The Oil Search Ltd (ASX: OSH) share price is on fire today. At the time of writing, it is up 6.3% to $4.31 a share. OSH shares closed at $4.07 each yesterday, but opened at $4.21 this morning and rose as high as $4.42 just after open. However, the share price has settled this afternoon to the current price.
The catalyst for these moves higher was the release of the company’s earnings report covering the full 2020 calendar year this morning before the market open.
What did Oil Search report this morning?
2020 was a rough year for oil companies, and this is reflected in Oil Search’s results today. The company reported that revenues of US$1.074 billion, down 32% from 2019’s US$1.585 billion. Despite that drop in revenues, Oil Search managed to increase oil production to 29.02 MMboe (million barrels of oil equivalent). This is up 4% from 2019’s 27.95 MMboe.
Earnings Before Interest, Taxes, Depreciation, Amortization, and Exploration Expenses (EBITDA) came in at US$721.1 million, down 37% on 2019’s US$1.146 billion. That swung Oil Search’s net profit after tax (NPAT) metric to a loss of US$320.7 million for the year. This was down 203% from a net profit of US$312.4 million in 2019.

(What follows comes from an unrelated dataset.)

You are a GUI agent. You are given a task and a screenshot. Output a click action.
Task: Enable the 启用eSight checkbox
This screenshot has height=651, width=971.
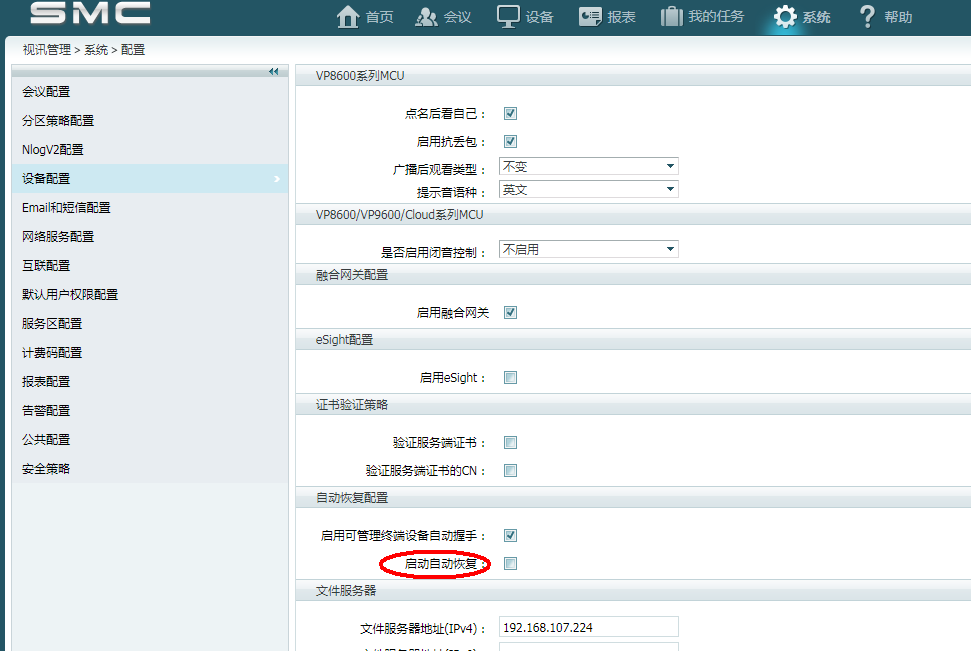pos(510,378)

On the ‘core NPAT’ metric, the company reported a profit of US$22 million. This was down 93% from 2019’s US$320.9 million.
However, Oil Search has managed to put a dent in its net debt over the year. The company reported net debts of US$2.983 billion in 2019. In 2020 this figure was reduced by 20% to US$2.376 billion.
Even so, investors might be disappointed with the final dividend Oil Search is putting on the table. The company has announced it will pay a final dividend of 0.5 US cents per share. That’s down 89% on the 4.5 US cents per share final dividend Oil Seach paid out last year. If annualised, that dividend would equate to a forward yield of roughly 2.9% on the current share price and exchange rate.
The company reports that this dividend represents a payout ratio of 47% of core NPAT. Oil Search’s dividend policy is to return between 35-50% of core NPAT to shareholders.
Looking forward to 2021
Managing Director of Oil Search, Dr. Keiran Wulff, had a few interesting things to say about the company’s outlook for 2021:
We have entered into oil price hedges to reduce the Company’s downside exposure to oil prices over the balance of 2021. We have locked in a floor price of US$55 per barrel covering nine million barrels of oil equivalent production over the period from May to December 2021… With this hedge arrangement, we have not limited our exposure to further oil price appreciation…
Whilst we are encouraged by the recovery in the oil price over the last few months, particularly given our strong cash flow and earnings leverage to higher prices, the Company remains focused on maintaining discipline in both our capital management and in cost control across our operations.